Nomenclature varies, and is often used sloppily by people who assume you know what they are talking about, but you can do fourier analysis with 4 types of transforms:
1) Fourier Transform. Continuous and unbounded. Integrate[f(x) * e*(ikx), {x, -inf, inf}] The input is defined for all values of x, and the output is defined for all values of k. This would be considered the "normal" fourier transform by physicists and mathematicians because it is a map from regular functions to regular functions, thus it is the easiest to do analytically, and represents real world analog signals.
2) Fourier Series. Continuous but bounded. Integrate(f(x), e*(i k_i x), {x, 0, N}). The input is a continuous function over some interval and is effectively treated as periodic in that interval. The output is a series of sin/cos amplitudes index by integers (i.e., discrete and unbounded)

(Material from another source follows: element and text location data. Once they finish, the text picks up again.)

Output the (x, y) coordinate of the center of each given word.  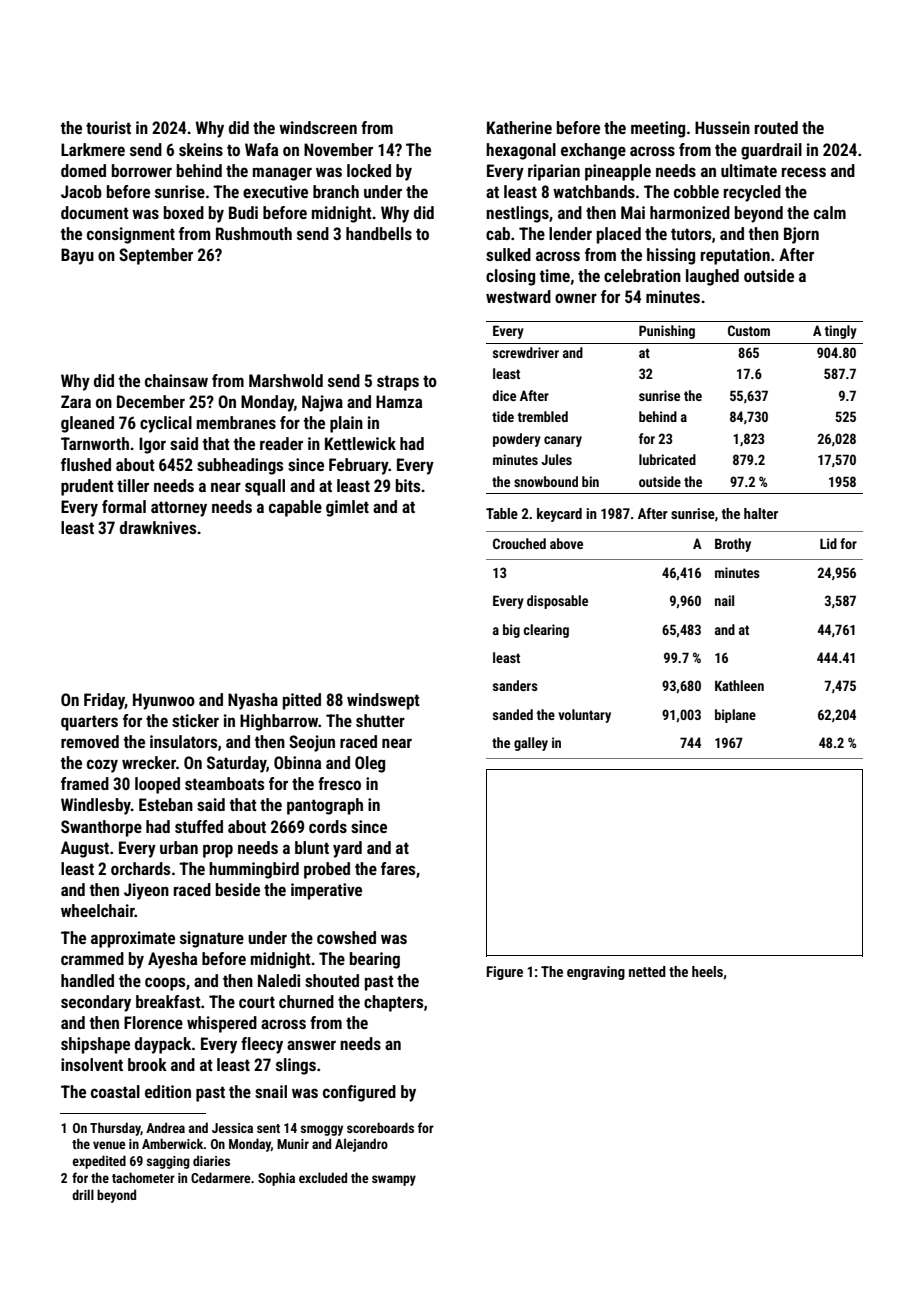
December (151, 401)
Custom (749, 330)
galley (531, 744)
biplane (735, 716)
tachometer (143, 1177)
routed (776, 127)
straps (398, 383)
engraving (596, 973)
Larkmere (93, 149)
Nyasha (253, 701)
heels (707, 971)
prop (218, 851)
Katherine (519, 127)
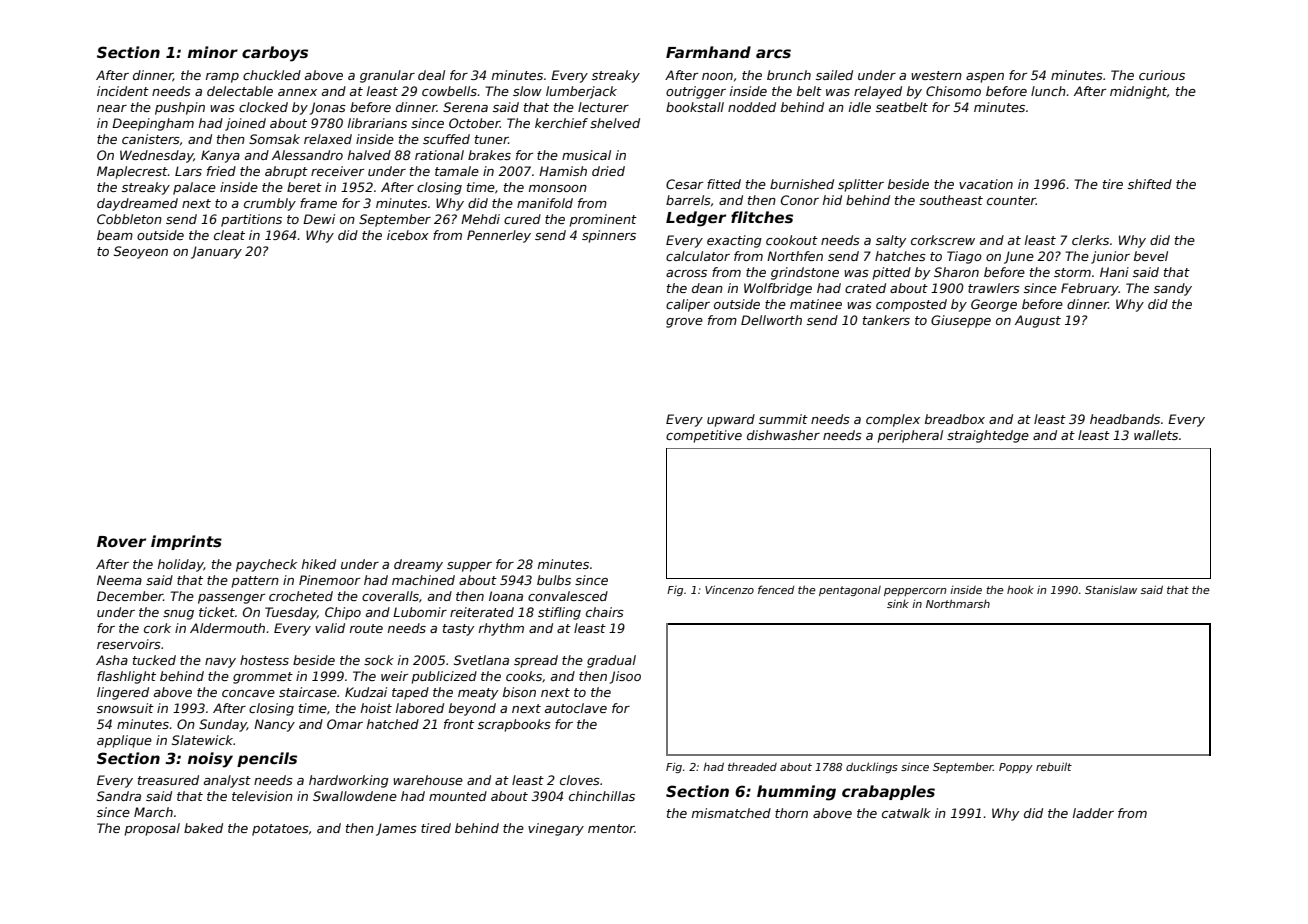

3) Discrete time Fourier Transform. Discrete but unbounded: Sum[f(x) e*ikx, {x, -inf, inf}] The input function f(x) is defined at discrete sample times. The output is a continuous function of 'k', but is completely specified by the first nyquist band, that is, k < 1/sample rate, or equivalently on the interval (- 0.5/sample rate < k < 0.5/sample rate).
4) Discrete Fourier transform. Discrete and bounded. Sum[f(x) * e^(i * k_i * x), {x, 0, N}]. Both the input and outputs are discrete and bounded (or periodic). All numerical computation is done with the discrete Fourier transform since computers have finite memory, and real data is sampled at discrete intervals anyway. Also called the FFT (Fast Fourier Transform) after the family of algorithms that makes it practical to compute.
Type 1 and 4 are their own inverses, while 2 and 3 are inverses of each other. Which one you use depends on your application. Very often what you want is to do a DFT in such a way that it approximates the continuous Fourier Transform. You can do this by making sure that your signal is limited in both frequency and time. You limit by frequency by analog filtering before digitization. You limit in time by applying a window function -- multiplication by a function that goes to zero at the beginning and end of the sample interval. If you do that, the discrete fourier transform will be a close approximation of the continuous Fourier transform. This is the big reason people tend to use the terms somewhat interchangeably: under the conditions you normally want to operate, they provide the same result even though they are technically different.